Here's a great article on Tim Keller from Christianity Today. I've read a lot about Tim Keller and a lot from Tim Keller, but there were many new pieces to his story that I learned from reading this article. As a parent living in the city, it was good to read that he and his wife, Kathy, wrestled with moving their family of three boys from the suburbs to the city.
And terrifying to his wife, Kathy, who focused on their three boys, ages 5, 9, and 11, a.k.a. "the hellions." She couldn't imagine her unruly children surviving New York. "My mother said, 'All your kids will be in gangs by the end of the first week.'"
Kathy had a meeting with God in which she concluded that she would go and live in a cardboard box, if God told her to. The Kellers were finally ready to leave the suburbs and head for what they had thought of as hell.
But it wasn't hell. They had caught a vision for Manhattan as a place terribly underserved by the church, and a place with gigantic multipliers of influence throughout society. It was both needy and strategic.
Just as important, the Kellers discovered that they liked Manhattan. The kids thrived on the freedom of going anywhere by themselves via the subway. They were desperately proud of their dad and would tell checkout clerks about his new church. No longer was their rowdiness a problem.
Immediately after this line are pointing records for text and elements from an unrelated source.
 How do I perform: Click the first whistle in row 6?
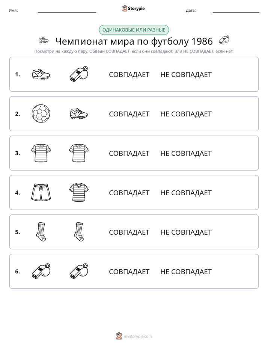41,271
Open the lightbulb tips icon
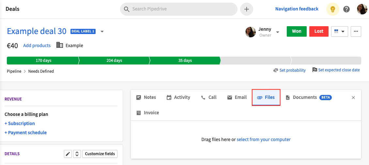 332,9
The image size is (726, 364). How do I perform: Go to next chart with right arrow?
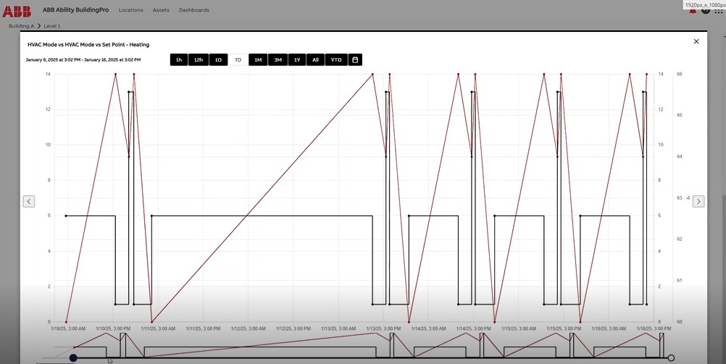click(698, 202)
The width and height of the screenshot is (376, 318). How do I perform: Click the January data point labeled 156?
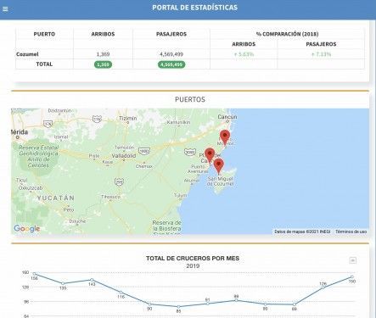[x=34, y=274]
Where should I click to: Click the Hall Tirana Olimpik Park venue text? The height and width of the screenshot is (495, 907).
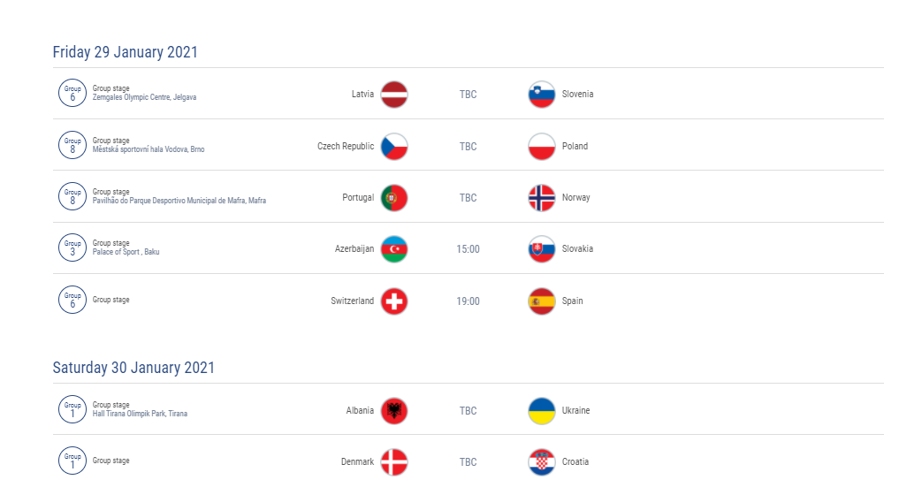point(140,414)
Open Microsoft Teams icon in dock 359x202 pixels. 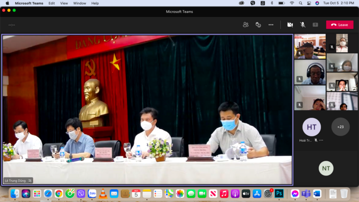pos(306,194)
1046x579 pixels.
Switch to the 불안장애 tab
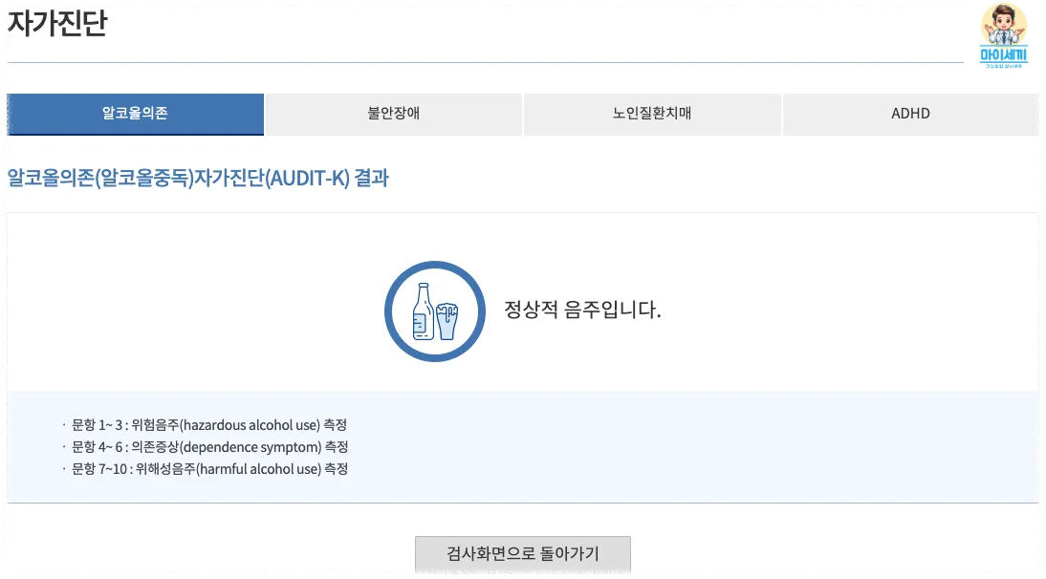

Kathy says they could never be the worst kids in their classes, "because the worst kids had jail time." They found a new group of heroes in the young adults who began attending Redeemer.
The other refreshing thing that came from reading this article was learning that the things that Keller knows now, he didn't know 20 years ago when he moved to Manhattan. There's no other pastor/teach/author I know that, after reading his work, I realize just how little I know. It's good to see that even Tim Keller is a work in progress!
One last quote from the article:
"The difference between a solid church and a terrible church is pretty much up to you," he tells one group. "The difference between a solid church and incredible success has almost nothing to do with you at all. It's like you are out there paddling on your surfboard, and suddenly the wave comes and you ride in, standing up like you're a Greek god. That has everything to do with the wave."